CFD simulations, a necessary tool
Nevertheless, also internal combustion engines have their defensors. This is the case, for example, of Peter Kelly Senecal, an American engineer who, among other things, is a co-founder of Converge CFD. CFD stands for Computational Fluid Dynamics, and the company is a leader in performing CFD simulations. These can be used to virtually recreate what happens inside combustion chambers. Thanks to this, Senecal can spread a message that differs from the recent trends. “Alive and kicking! The premature burial of internal combustion” is, in fact, the title of his presentation. For example, he held such a conference at Intermat Paris 2018, at the Kohler Stand.
The purpose of the presentation is not to hinder at all costs the affirmation of alternative technologies.

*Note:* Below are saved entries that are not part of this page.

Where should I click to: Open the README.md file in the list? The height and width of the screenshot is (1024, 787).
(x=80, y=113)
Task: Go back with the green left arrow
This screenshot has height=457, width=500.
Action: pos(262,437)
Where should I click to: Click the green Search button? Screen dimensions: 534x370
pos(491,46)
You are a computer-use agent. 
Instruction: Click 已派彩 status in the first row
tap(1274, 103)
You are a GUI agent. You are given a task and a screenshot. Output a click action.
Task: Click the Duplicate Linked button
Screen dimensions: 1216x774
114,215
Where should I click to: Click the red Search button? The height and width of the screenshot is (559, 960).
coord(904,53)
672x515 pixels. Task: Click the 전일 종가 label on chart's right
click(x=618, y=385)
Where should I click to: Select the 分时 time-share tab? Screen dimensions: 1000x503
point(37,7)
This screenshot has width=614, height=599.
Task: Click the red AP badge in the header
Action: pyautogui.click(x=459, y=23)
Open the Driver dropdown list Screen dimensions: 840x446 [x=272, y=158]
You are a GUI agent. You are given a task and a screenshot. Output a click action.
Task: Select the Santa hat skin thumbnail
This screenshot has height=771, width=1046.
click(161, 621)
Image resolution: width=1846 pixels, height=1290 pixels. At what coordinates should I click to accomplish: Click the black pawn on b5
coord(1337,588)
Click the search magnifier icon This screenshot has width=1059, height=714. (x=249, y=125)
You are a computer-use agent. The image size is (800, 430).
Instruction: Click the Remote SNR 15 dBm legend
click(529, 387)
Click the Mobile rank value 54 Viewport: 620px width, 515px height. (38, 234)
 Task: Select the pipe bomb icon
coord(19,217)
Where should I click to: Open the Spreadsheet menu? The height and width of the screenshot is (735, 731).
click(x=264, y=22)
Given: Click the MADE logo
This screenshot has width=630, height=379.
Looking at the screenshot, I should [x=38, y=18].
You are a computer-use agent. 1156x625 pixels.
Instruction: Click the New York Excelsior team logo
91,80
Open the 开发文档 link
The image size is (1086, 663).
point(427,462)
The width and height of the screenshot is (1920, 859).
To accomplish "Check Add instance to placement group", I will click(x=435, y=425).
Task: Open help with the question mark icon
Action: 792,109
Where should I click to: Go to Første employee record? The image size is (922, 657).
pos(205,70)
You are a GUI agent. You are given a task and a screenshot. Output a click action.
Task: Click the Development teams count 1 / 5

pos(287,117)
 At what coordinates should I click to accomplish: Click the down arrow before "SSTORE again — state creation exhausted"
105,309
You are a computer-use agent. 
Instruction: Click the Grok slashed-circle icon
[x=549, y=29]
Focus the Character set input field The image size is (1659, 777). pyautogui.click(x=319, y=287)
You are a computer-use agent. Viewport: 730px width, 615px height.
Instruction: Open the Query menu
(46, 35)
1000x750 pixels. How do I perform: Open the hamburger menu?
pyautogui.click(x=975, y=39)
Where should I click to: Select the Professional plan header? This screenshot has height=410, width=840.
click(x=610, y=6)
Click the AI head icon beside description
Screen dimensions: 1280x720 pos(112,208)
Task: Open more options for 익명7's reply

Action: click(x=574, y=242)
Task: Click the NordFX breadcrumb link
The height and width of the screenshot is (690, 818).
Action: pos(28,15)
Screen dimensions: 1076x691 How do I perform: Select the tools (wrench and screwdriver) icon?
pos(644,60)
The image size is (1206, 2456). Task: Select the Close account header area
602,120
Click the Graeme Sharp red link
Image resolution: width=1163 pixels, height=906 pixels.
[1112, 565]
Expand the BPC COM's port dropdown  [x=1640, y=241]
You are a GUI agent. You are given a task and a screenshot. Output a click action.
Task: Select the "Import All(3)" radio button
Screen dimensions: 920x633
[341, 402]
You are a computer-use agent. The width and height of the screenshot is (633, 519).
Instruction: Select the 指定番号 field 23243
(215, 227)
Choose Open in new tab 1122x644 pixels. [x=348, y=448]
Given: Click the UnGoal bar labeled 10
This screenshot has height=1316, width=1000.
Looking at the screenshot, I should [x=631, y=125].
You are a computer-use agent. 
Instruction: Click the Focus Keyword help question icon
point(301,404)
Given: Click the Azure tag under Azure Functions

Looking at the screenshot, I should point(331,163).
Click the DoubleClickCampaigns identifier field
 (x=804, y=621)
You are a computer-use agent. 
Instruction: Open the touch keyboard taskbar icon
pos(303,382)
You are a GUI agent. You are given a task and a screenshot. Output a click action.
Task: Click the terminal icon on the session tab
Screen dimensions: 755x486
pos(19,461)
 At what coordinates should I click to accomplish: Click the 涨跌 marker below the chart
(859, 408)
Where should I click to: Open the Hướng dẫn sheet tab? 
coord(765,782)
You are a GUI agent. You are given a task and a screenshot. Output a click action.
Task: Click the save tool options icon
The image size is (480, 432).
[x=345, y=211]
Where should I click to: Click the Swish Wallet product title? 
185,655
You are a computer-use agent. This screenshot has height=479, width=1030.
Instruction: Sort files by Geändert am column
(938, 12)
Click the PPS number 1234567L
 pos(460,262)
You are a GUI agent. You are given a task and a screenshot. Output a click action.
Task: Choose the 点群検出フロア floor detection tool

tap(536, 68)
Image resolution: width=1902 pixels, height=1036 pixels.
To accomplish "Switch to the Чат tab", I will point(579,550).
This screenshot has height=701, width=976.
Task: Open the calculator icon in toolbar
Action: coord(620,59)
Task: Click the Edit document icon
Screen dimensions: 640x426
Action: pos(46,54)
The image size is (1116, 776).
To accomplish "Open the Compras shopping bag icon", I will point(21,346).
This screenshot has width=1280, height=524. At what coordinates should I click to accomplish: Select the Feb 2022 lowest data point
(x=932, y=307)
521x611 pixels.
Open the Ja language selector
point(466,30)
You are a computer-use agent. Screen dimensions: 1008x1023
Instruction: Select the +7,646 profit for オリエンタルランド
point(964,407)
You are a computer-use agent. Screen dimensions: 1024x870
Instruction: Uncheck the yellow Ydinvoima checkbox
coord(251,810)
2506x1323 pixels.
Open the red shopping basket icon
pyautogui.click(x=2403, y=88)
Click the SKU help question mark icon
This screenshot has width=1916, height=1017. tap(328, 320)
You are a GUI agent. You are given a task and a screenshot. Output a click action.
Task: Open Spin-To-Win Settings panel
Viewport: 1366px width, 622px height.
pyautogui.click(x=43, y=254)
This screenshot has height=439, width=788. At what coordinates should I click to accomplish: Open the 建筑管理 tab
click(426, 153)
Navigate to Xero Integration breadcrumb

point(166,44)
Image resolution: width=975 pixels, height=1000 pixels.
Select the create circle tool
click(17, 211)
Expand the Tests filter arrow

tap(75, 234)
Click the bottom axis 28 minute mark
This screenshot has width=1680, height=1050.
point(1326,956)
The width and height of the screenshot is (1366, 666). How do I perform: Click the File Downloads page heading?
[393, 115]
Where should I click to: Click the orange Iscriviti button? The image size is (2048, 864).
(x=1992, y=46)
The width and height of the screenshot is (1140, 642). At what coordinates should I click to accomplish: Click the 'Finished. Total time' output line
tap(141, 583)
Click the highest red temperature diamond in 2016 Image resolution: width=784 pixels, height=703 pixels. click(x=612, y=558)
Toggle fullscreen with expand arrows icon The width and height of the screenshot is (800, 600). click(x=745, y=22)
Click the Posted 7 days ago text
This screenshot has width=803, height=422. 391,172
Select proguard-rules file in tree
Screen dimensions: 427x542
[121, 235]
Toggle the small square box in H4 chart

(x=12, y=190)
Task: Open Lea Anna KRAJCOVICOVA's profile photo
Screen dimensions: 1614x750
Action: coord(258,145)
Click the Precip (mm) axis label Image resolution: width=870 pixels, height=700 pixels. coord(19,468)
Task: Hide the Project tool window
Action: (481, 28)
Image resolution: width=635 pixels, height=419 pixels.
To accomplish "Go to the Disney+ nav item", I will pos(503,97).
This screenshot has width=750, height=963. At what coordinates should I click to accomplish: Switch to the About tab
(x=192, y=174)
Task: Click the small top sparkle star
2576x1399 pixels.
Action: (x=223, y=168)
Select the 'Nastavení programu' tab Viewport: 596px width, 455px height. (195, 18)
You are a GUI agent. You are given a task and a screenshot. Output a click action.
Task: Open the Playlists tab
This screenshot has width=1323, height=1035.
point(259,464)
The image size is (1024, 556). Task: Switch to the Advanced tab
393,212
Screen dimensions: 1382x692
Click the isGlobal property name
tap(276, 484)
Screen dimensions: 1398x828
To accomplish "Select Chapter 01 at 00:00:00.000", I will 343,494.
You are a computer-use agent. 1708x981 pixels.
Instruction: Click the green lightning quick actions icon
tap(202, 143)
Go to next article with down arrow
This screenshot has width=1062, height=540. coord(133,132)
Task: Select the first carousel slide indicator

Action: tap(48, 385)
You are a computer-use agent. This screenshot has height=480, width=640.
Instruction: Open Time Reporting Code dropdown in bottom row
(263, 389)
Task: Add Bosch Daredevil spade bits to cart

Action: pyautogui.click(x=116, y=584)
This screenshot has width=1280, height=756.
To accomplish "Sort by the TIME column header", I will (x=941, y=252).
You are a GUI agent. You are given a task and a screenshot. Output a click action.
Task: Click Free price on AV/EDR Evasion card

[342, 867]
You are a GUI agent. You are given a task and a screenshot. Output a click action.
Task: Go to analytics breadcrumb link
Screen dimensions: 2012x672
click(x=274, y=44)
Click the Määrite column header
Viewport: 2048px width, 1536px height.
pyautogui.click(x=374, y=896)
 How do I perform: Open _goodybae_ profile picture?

On the contrary, the intent is to clarify the real applicative possibilities of these alternative solutions and, consequently, what space remains for traditional engines. As he says, the aim is to avoid free demonizations.
Electric VS Electrified
So, first of all, it is important to understand the difference between fully electric vehicles, and electrified ones. The first term refers to the complete transition to electrical transmissions, the second includes a wide range of possibilities. From micro-hybrid to full-hybrid to the so-called “extended range”, all those which have some sort of powertrain electrification. This means that all these kinds of vehicles make use of some kind of internal combustion engine.
Then, explains Senecal, if hybrids are going to be around for a while, how can you talk about “death” of the ICE? For example, Senecal says, there is a good chance that only 8 percent of Toyota‘s fleet will actually be full-electric by 2025. Something similar for Volvo and other manufacturers. Senecal shows how, according to Bloomberg, in 2025, 85% of vehicles sold in the United States will still use internal combustion. The remaining 15% (maximum 20) will be a mix of all existing hybrid-electric solutions.
Another myth that Peter Kelly Senecal wants to debunk is about “zero emissions”. The problem is the way in which, to date, electricity is produced. In 2015, about 70% of the energy produced came from fossil fuels, another 20 from renewable sources, and the remaining 10 from nuclear reactions. Translated, this means that electric vehicles produce a significant volume of emissions on the complete supply chain. In total, speaking for example of particulate mass, electric and traditional vehicles’ production deviate by a percentage that varies between one and three points. Moreover, also battery technologies are not, up to date, totally free from charge and responsibilities. Beyond lithium, it is also another rarer element, which is cobalt, that allows batteries to function. It takes nothing to understand how precious this resource is becoming.
How to fix it?
One might be wondering what shall we do then. Of course, says Senecal, we will keep waiting for electric vehicles, but there is something we can do now. We can optimize and improve. Going back to CFD simulations, these are complex procedures, but where the autonomy of the processors allow them to do most of the job. Soot and NOx have already been under attack for a long time, and the improvements have been significant until now. On the other hand, efficiency has also benefited (just think of VGT, power density, durability and so on).
In conclusion, says Senecal, if we can not aspire to perfection, we can still work for constant improvement, because margins are still there. And that is exactly what is happening in the world of internal combustion engines, especially now, at the dawn of the introduction of regulations such as the European Stage V.